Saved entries
++++++++++++++++++++

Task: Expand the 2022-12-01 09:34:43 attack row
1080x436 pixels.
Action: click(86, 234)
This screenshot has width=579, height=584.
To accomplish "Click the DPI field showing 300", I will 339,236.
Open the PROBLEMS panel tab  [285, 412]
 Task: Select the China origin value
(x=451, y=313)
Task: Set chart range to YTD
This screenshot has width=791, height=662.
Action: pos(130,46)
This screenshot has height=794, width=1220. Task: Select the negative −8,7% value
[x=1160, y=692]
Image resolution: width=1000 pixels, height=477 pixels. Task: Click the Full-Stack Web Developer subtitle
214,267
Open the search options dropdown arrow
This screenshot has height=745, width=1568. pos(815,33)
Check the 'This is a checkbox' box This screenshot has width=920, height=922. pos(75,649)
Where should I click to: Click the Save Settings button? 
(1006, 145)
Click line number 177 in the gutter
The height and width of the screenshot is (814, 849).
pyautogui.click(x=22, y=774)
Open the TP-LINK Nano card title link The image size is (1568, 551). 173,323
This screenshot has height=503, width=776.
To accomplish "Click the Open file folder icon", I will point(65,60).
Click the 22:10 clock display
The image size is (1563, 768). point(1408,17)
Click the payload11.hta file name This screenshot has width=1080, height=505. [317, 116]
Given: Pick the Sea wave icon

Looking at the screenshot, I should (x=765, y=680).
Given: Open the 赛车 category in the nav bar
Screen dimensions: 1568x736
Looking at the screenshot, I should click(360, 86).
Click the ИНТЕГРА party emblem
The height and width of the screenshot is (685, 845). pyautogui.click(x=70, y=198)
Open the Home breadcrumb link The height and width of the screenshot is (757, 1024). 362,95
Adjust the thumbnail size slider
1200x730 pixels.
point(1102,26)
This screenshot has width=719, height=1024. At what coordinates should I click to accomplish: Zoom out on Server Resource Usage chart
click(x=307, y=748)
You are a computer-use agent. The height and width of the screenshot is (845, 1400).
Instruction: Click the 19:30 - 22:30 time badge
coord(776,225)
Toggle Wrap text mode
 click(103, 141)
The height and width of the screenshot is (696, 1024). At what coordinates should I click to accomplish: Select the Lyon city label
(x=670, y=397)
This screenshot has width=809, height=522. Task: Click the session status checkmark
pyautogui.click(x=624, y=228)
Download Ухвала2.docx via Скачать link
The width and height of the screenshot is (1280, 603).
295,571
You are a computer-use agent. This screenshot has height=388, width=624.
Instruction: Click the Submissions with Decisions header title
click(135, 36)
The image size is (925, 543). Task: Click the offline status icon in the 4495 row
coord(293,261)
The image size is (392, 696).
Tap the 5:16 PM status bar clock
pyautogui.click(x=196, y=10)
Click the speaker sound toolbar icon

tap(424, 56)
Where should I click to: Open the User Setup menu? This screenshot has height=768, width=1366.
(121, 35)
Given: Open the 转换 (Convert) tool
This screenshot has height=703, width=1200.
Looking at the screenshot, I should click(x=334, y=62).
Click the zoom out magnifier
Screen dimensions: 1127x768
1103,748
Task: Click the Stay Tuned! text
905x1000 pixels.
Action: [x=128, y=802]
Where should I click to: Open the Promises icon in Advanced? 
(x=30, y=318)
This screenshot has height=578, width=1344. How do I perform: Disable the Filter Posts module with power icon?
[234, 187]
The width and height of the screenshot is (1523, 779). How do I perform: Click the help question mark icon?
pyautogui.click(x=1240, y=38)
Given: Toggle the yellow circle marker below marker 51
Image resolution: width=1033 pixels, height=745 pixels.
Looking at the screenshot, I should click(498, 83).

++++++++++++++++++++

The response should be an exact copy of all the records above.

■ Exercise result
Task: Expand the 2022-12-01 09:34:43 attack row
1080x436 pixels.
Action: click(86, 234)
This screenshot has width=579, height=584.
To accomplish "Click the DPI field showing 300", I will 339,236.
Open the PROBLEMS panel tab  [285, 412]
 Task: Select the China origin value
(x=451, y=313)
Task: Set chart range to YTD
This screenshot has width=791, height=662.
Action: pos(130,46)
This screenshot has height=794, width=1220. Task: Select the negative −8,7% value
[x=1160, y=692]
Image resolution: width=1000 pixels, height=477 pixels. Task: Click the Full-Stack Web Developer subtitle
214,267
Open the search options dropdown arrow
This screenshot has height=745, width=1568. pos(815,33)
Check the 'This is a checkbox' box This screenshot has width=920, height=922. pos(75,649)
Where should I click to: Click the Save Settings button? 
(1006, 145)
Click line number 177 in the gutter
The height and width of the screenshot is (814, 849).
pyautogui.click(x=22, y=774)
Open the TP-LINK Nano card title link The image size is (1568, 551). 173,323
This screenshot has height=503, width=776.
To accomplish "Click the Open file folder icon", I will point(65,60).
Click the 22:10 clock display
The image size is (1563, 768). point(1408,17)
Click the payload11.hta file name This screenshot has width=1080, height=505. [317, 116]
Given: Pick the Sea wave icon

Looking at the screenshot, I should (x=765, y=680).
Given: Open the 赛车 category in the nav bar
Screen dimensions: 1568x736
Looking at the screenshot, I should click(360, 86).
Click the ИНТЕГРА party emblem
The height and width of the screenshot is (685, 845). pyautogui.click(x=70, y=198)
Open the Home breadcrumb link The height and width of the screenshot is (757, 1024). 362,95
Adjust the thumbnail size slider
1200x730 pixels.
point(1102,26)
This screenshot has width=719, height=1024. At what coordinates should I click to accomplish: Zoom out on Server Resource Usage chart
click(x=307, y=748)
You are a computer-use agent. The height and width of the screenshot is (845, 1400).
Instruction: Click the 19:30 - 22:30 time badge
coord(776,225)
Toggle Wrap text mode
 click(103, 141)
The height and width of the screenshot is (696, 1024). At what coordinates should I click to accomplish: Select the Lyon city label
(x=670, y=397)
This screenshot has width=809, height=522. Task: Click the session status checkmark
pyautogui.click(x=624, y=228)
Download Ухвала2.docx via Скачать link
The width and height of the screenshot is (1280, 603).
295,571
You are a computer-use agent. This screenshot has height=388, width=624.
Instruction: Click the Submissions with Decisions header title
click(135, 36)
The image size is (925, 543). Task: Click the offline status icon in the 4495 row
coord(293,261)
The image size is (392, 696).
Tap the 5:16 PM status bar clock
pyautogui.click(x=196, y=10)
Click the speaker sound toolbar icon

tap(424, 56)
Where should I click to: Open the User Setup menu? This screenshot has height=768, width=1366.
(121, 35)
Given: Open the 转换 (Convert) tool
This screenshot has height=703, width=1200.
Looking at the screenshot, I should click(x=334, y=62).
Click the zoom out magnifier
Screen dimensions: 1127x768
1103,748
Task: Click the Stay Tuned! text
905x1000 pixels.
Action: [x=128, y=802]
Where should I click to: Open the Promises icon in Advanced? 
(x=30, y=318)
This screenshot has height=578, width=1344. How do I perform: Disable the Filter Posts module with power icon?
[234, 187]
The width and height of the screenshot is (1523, 779). How do I perform: Click the help question mark icon?
pyautogui.click(x=1240, y=38)
Given: Toggle the yellow circle marker below marker 51
Image resolution: width=1033 pixels, height=745 pixels.
Looking at the screenshot, I should click(498, 83).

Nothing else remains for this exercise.